US 12,307,350 B2
Systems and methods for hardware-based pooling
Peter Joseph Bannon, Woodside, CA (US); and Kevin Altair Hurd, Redwood City, CA (US)
Assigned to Tesla, Inc., Austin, TX (US)
Filed by Tesla, Inc., Palo Alto, CA (US)
Filed on Jan. 4, 2018, as Appl. No. 15/862,369.
Prior Publication US 2019/0205738 A1, Jul. 4, 2019
Int. Cl. G06N 3/063 (2023.01); G06F 18/24 (2023.01); G06N 20/00 (2019.01); G06V 10/82 (2022.01); G06V 30/19 (2022.01)
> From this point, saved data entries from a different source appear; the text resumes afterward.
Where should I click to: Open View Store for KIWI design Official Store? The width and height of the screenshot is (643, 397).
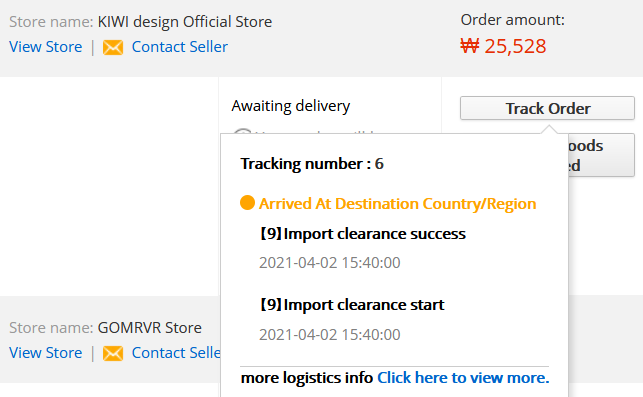[46, 47]
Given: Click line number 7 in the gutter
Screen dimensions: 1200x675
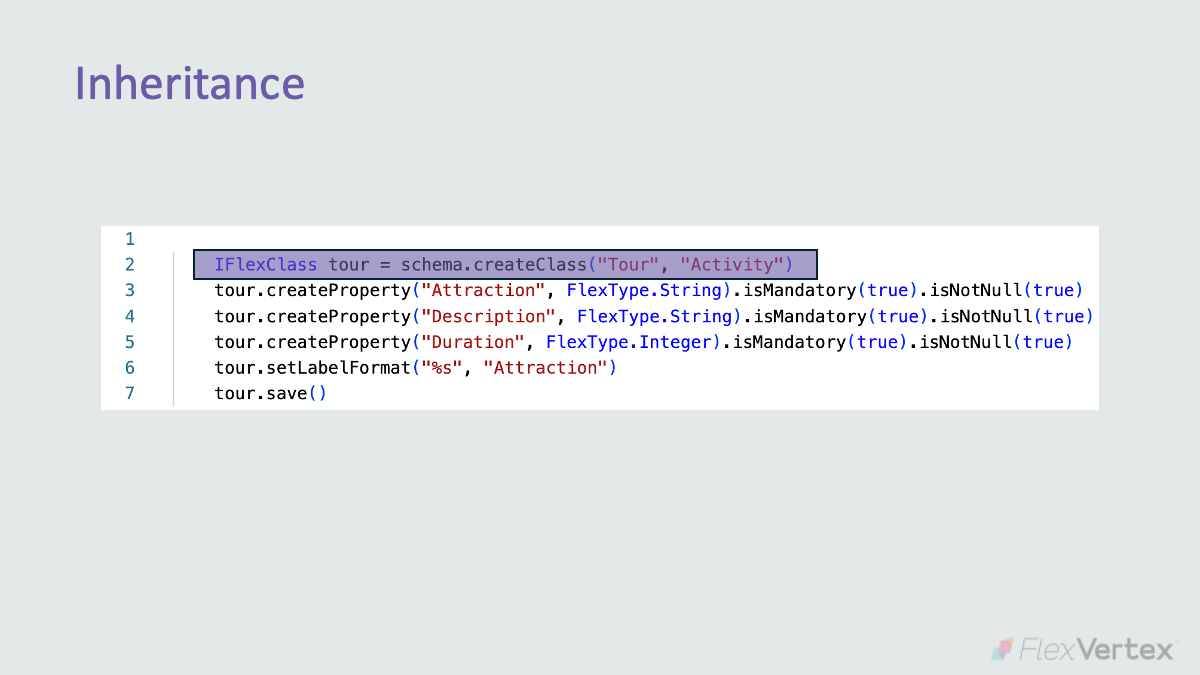Looking at the screenshot, I should point(130,393).
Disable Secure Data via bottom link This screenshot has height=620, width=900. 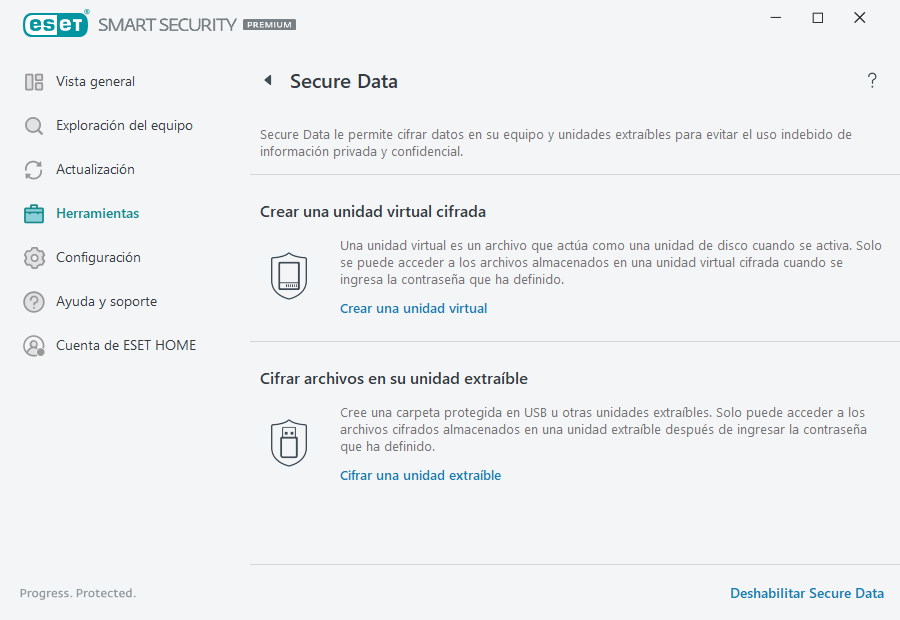[x=807, y=593]
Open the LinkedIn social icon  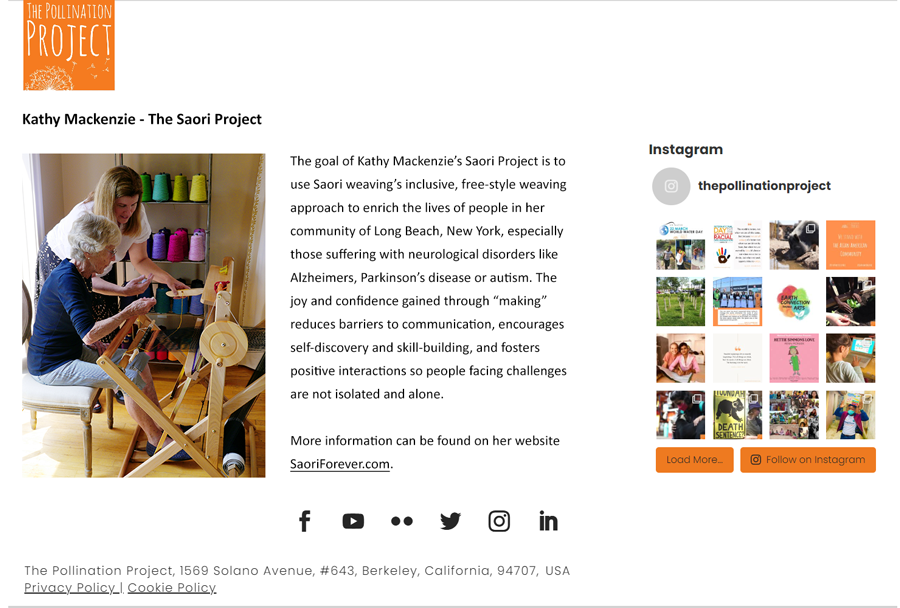548,521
CPC G06N 3/063 (2013.01) [G06F 18/24 (2023.01); G06N 20/00 (2019.01); G06V 10/82 (2022.01); G06V 30/19173 (2022.01)] 18 Claims
OG exemplary drawing
 
1. A pooling unit comprising one or more sub-circuits, wherein the pooling unit is configured to:
reformat input data into a plurality of rows to generate a pooling array, the input data being a linearized array, which includes a plurality of groups of neighborhood values, and a number of the rows corresponding to a size of a pooling kernel, wherein to reformat the pooling unit is configured to shift, over a number of arithmetic cycles, the rows relative to each other to reformat the input data, wherein the input data is received from a matrix processor and reflects an output channel of a convolutional layer, wherein the pooling array is reformatted in grid format such that one or more elements of an individual group are aligned in a horizontal direction and one or more elements of the individual group are aligned in a vertical direction, wherein the rows are shifted according to a shift of a pooling window corresponding to a stride having a value defined by the number of arithmetic cycles and dictating how often pooling values are output,
wherein each row comprises a portion of the input data that correspond to an individual group of neighborhood values of the plurality of groups of neighborhood values, wherein individual pooling operations are applied to individual groups of neighborhood values; and
apply in subsequent arithmetic cycles, according to the reformatted grid format, the individual pooling operations to the individual groups of neighborhood values to obtain a pooling output associated with the output channel, wherein the pooling unit is configured to output a pooling value every number of arithmetic cycles corresponding to the value of the stride.